- Reenactment of Eva sitting on the railroad tracks (taken from the film)
- Directed by: Pavel Štingl
- Release date: 2000;
- Running time: 50 mins.
- Country: Czech Republic
- Language: Czech with English subtitles

= A Story about a Bad Dream =

A Story about a Bad Dream (O zlém snu) is a 2000 docudrama made by Czech director Pavel Štingl, dramatizing the diary of Eva Erbenová, a young girl who survived the Holocaust. The film based on her 1994 memoir Vyprávěj mámo, jak to bylo [Tell Me Mom How It Was] uses reenactments. With its child narrator and naive view of World War II, it is intended to appeal to a younger audience.

==Summary==

A Story about a Bad Dream is an account of the Holocaust told from the perspective of a young girl named Evie, who makes sense of the world from her parents' expressions and her own feelings of discomfort and unhappiness.

"Suddenly I was like a grown up," the narrator confides, describing her arrival at the deportation camp, "I had to take care of myself". She offers a unique and highly personal look at the brutality played out during the Second World War.

Evie, like most children, believes her parents control the universe, so she's terrified and shocked when she sees them powerless to Nazi orders. When the family is told of their forced relocation to Theresienstadt, Evie catches the nuances in her parents' expressions and behavior. "I've never seen my parents look so serious," she confides, and their change in demeanor frightens her.

Disease, squalor and death are prevalent at the camp. When they were later sent to a concentration camp, her father was separated from her and her mother.

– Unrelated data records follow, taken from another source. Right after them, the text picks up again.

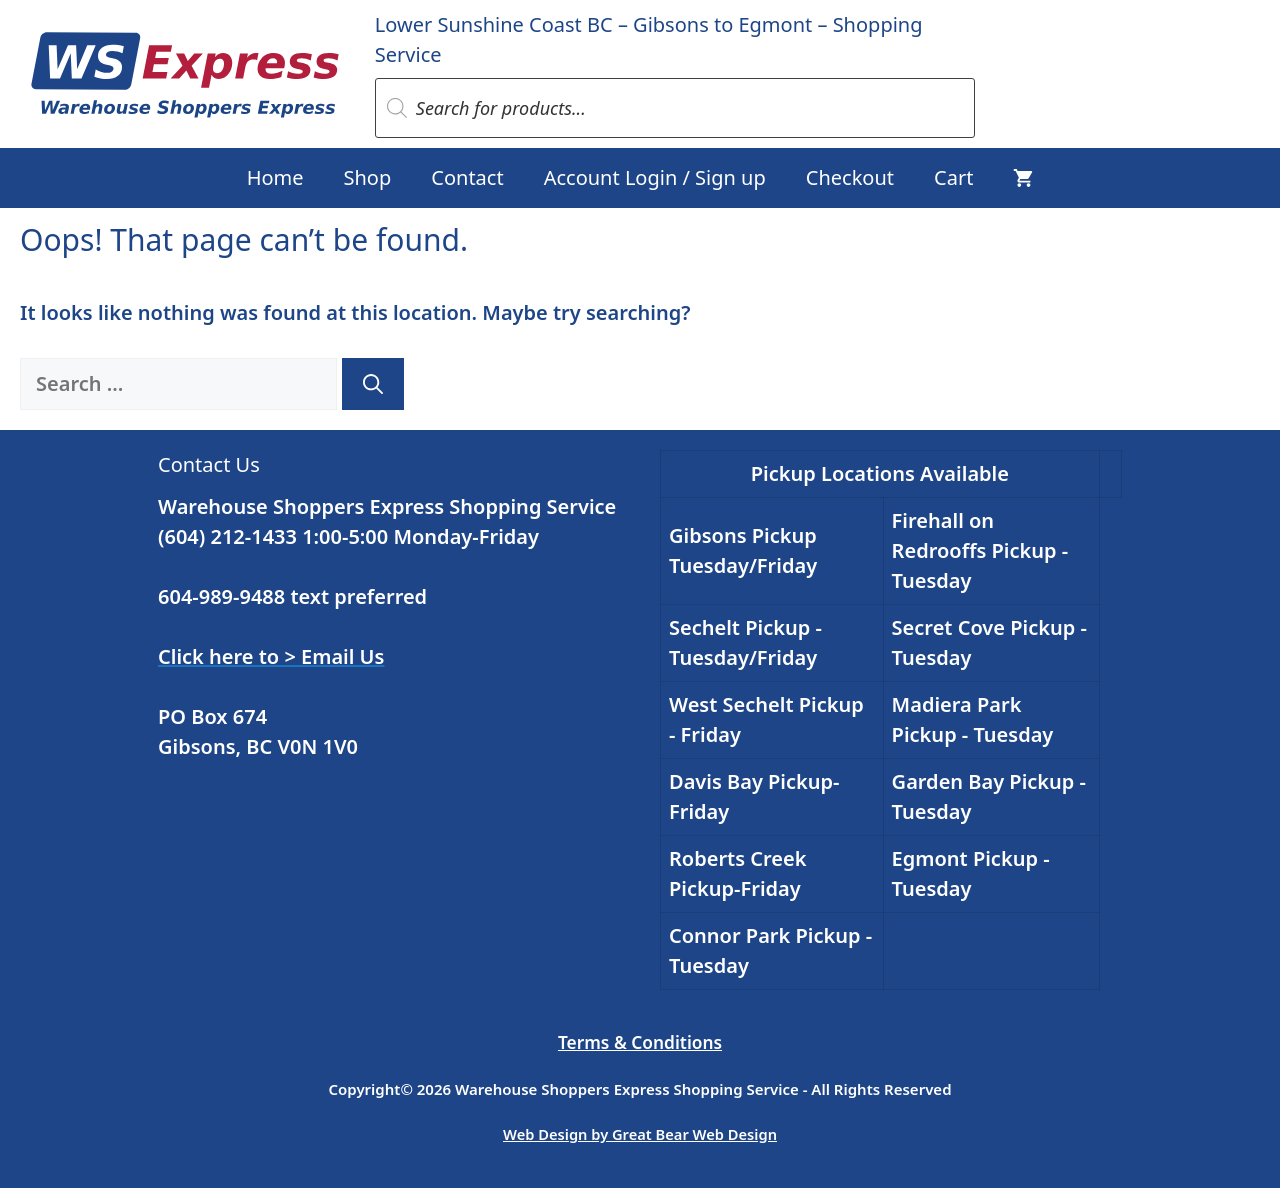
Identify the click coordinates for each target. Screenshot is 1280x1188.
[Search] (373, 384)
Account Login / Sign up (655, 177)
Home (275, 177)
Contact (467, 177)
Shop (368, 177)
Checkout (850, 177)
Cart (953, 177)
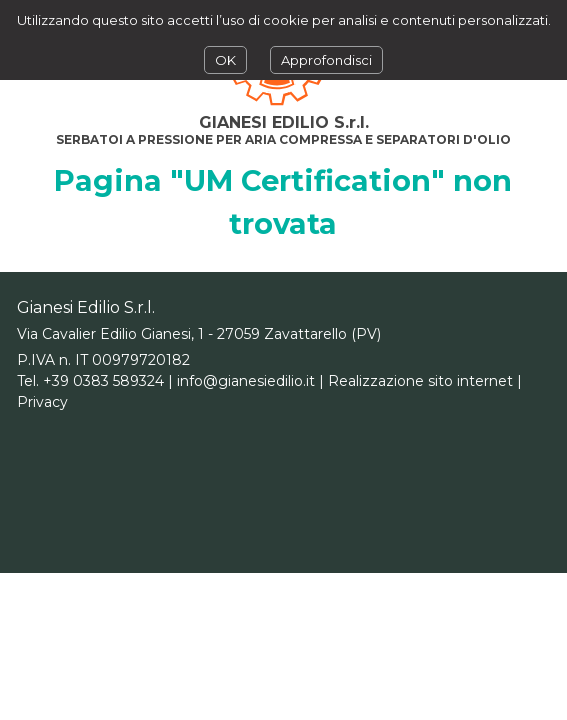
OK (225, 60)
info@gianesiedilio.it (246, 381)
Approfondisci (326, 60)
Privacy (42, 402)
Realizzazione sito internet (420, 381)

Hunger left Evie looking like a skeleton. When all hope seems to be lost, Evie miraculously escaped and was rescued.

The style of the film is consistently childish. Drawing directly from what's written in the diary, the narrator's vocabulary is too immature to be affected by political correctness, cliché, and prejudice. While the narrator's speech might be limited, the tone is unavoidably honest. Later, when she's riding up to the home of the modest German farming family who rescues her, she says, "I felt like a princess approaching her castle."

==Awards==
The film won a documentary award at the Trilobit Awards in 2000.